Well, gradually firms are realising that social media presents them with no control. Apart from lacking any real branding, the delivery of social media messages is at the behest of the algorithms of the networks. Companies don’t like that, for good reason.

Furthermore, it would seem that more companies are realising that social media messages are meaningless without something substantial behind them. One of the founders of Twitter, Biz Stone, said in an interview in 2013 that “without longer-form, deeper-dive, more relevant conversation, I don’t think social media would have anything to be social or media about.” In other words, if your Tweets, your Facebook posts and your Pinterest pins don’t lead back to longer articles and blog posts, you may as well have not bothered.

What the recent research on the Fortune 500 reveals is that social media is treated experimentally by companies, often without any real evidence to support the notion of starting using them. There appears to be a vague notion that if you are on Snapchat, for instance, you’ll be able to reach the younger generations. That forgets they don’t want to hear from you as a business.
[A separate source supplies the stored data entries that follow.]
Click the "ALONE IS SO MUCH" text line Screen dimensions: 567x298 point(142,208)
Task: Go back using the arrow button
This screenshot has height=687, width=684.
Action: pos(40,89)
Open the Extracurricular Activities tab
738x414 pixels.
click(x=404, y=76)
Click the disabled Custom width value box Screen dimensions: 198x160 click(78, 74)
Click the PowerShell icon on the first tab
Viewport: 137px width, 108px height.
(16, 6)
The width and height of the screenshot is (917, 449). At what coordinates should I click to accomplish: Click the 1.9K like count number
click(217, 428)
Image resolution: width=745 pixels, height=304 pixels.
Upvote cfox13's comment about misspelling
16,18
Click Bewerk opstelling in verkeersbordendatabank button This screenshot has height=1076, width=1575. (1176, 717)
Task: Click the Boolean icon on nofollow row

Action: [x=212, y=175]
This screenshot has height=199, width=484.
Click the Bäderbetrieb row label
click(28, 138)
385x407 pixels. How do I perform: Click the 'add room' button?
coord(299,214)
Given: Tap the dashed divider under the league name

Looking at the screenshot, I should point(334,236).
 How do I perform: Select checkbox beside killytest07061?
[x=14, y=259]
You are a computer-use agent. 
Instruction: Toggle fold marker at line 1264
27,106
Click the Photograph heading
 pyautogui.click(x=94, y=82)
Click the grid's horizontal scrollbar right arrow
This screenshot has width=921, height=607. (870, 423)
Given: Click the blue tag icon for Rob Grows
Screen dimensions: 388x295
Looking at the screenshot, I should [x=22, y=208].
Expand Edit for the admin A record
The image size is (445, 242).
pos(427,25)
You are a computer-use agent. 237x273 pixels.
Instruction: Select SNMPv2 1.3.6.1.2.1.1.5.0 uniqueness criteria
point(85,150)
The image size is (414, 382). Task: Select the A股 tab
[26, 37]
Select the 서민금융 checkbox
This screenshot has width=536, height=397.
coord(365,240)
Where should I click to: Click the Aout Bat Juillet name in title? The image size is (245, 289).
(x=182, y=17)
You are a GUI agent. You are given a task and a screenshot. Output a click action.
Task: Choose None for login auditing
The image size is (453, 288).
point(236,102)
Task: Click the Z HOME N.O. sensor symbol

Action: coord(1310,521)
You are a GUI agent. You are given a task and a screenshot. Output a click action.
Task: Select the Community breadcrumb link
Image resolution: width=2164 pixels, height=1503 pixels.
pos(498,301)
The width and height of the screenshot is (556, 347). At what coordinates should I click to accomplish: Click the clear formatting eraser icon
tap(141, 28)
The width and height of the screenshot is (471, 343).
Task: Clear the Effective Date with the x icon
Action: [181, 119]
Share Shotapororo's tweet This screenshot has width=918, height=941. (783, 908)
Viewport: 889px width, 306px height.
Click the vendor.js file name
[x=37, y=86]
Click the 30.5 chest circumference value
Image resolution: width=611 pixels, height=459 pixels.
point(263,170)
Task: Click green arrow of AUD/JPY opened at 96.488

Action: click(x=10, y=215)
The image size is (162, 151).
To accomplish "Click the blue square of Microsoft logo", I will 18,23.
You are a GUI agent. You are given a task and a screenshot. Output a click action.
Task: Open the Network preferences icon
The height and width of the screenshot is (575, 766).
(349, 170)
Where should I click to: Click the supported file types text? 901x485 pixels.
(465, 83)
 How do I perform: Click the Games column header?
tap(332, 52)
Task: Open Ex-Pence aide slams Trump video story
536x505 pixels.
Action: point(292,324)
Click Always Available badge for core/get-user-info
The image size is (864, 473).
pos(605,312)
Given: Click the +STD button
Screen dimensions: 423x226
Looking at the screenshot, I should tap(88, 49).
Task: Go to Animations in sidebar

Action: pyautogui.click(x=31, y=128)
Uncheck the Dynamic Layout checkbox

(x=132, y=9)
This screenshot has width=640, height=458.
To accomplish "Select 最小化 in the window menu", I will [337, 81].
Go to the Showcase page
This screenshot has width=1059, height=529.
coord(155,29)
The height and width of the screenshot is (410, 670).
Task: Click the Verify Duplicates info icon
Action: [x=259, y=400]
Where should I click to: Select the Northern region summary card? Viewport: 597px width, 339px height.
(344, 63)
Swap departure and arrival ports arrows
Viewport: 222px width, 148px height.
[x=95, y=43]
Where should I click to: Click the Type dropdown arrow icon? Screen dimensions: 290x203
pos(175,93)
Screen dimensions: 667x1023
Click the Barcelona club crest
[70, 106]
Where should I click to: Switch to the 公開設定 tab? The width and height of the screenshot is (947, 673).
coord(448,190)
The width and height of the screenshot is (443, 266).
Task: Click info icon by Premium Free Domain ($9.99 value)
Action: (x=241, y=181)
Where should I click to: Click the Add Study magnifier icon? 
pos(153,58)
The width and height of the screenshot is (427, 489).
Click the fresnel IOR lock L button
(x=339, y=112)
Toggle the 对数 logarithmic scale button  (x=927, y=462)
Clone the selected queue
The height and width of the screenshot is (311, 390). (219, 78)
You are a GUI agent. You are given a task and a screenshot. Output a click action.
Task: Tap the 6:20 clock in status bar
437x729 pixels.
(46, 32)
As businesses try and fail at one social network after another social network they appear to come back to blogging. It’s safe. It’s in your control. It works.

If you want more business, all the evidence points to blogging as a key. Equally, if you want more social media traction, blogging is what you need to promote. Furthermore, given that business blogging has doubled in the past two years, if you don’t blog now, your business will disappear behind the noise created by your competitors who do write blogs.

Blogging is more important than ever before.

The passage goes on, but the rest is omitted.